:: Text shown ::
One note of caution – there is a sweet spot between distinctive perspectives, rigorously argued and engaging to the reader, on the one hand, and a polemic rant on the other.  It’s a line I have to keep watch on – because while I usually write from an agenda, I understand that scholarly persuasion relies on rigour as well as passion. In this, I rely on many friends, colleagues, former colleagues, and sometimes even scholars I admire but don’t yet know, whom I ask to read work in draft and offer feedback; and then on the review process.  While it is always a pain not to have hit the nail on the head, I don’t believe any good scholarship comes out of the box finished, and rigorous review always makes for a better final product. I am completely un-precious about criticism of my writing – and even when I don’t agree with every point that readers make it’s always helpful to re-appraise your work through the reader’s eye.  If they haven’t understood, or have misunderstood, what I’m trying to say, its clearly I need to go back and say it better.

:: Exercise description ::
Carry on the passage about handling feedback on scholarly writing from its final sentence.

:: Source excerpt ::
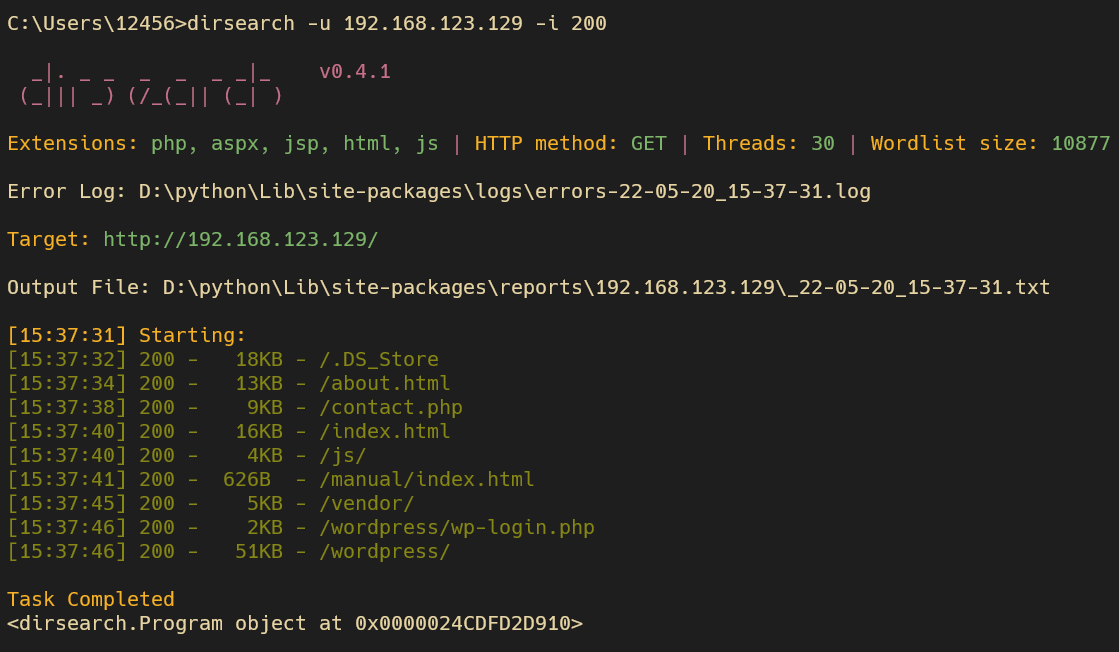Click the Error Log file path
This screenshot has width=1119, height=652.
pyautogui.click(x=505, y=191)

:: Exercise response ::
And finally, as I hesitate over clicking ‘send’ on this note – I take a deep breath, remember that reasonable people can disagree on what to say or how to say it, that the perfect is the enemy of the good, and that the worst thing that happens if someone doesn’t like what you’ve written is that they don’t like what you’ve written.  I love writing now because – if I’m doing it right – it feels a little bit brave, a little bit risky, and sometimes even a bit subversive, to get off the fence, say what you think and have a go at changing the way your readers look at something that matters.  So I shut down the inner critic, get on with putting it out there and get into the conversation.

[1] I talk about this in L Fox O’Mahony, ‘The Politics of Lloyd’s Bank v Rosset’ in Landmark Cases on Property Law, S Douglas, R Hickey & E Waring (eds), (2015, Bloomsbury, Hart Imprint), pp179-199.